Israel is a nation of only 6.2 million, and $6 billion is equivalent to nearly 20% of the government's annual revenues ($38.5b in 2002; source CIA World Factbook).  It is a colossal sum.  Nearly all of the aid is provided without designation for use in particular development programs.  This too is exceptional.
Israel does receive aid on more favorable terms than other nations. For example, all economic aid is given directly to the Israeli government rather than allocated under a specific program.
-- from a report posted to the Jewish Virtual Library, A Division of the American-Israeli Cooperative Enterprise

I was trying to work out why I found this troubling.  I resent the provision of so much economic assistance to a nation with a per capita GDP that exceeds that of 190 other nations in the world, including nearly every nation in its region (even Kuwait and Saudi Arabia).  In the Middle East, only the United Arab Emirates and Qatar supersede Israel, and do so by less than $4000.  If you also consider that nearly 20% of Israel's population is Arab, the per capita GDP figure of non-Arab Israelis is even higher.

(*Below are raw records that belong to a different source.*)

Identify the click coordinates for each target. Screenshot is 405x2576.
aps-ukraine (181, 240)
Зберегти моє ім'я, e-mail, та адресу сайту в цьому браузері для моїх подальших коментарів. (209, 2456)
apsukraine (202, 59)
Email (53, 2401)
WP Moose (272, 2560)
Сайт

I read a comic book recently that asked "Must there be a Superman?" (DC Comics, 1972).  Bear with me.  Superman was being tried for crimes against humanity by the Guardians of the Universe, "a race of immortals whose self-appointed task is to survey and safeguard" the Milky Way and its inhabitants.  The Guardians allege that Superman's presence on Earth "directly contributes to the Terrans' cultural lag."  The idea works on Superman's mind:

For years I've been playing Big Brother to the Human Race!  Have I been wrong?  Are they depending on me too much...too often...? [...] I decide what's right or wrong--and then enforce my decision...by brute strength!
Upon his return to Earth, Superman counsels a group of migrant farm workers.  He says they don't need a superman, they need "a super-will to be guardians of your own destiny!"  He also arrests an earthquake and rescues a yacht.  The temptation to wield his awesome power to help those in need is too great for him to resist.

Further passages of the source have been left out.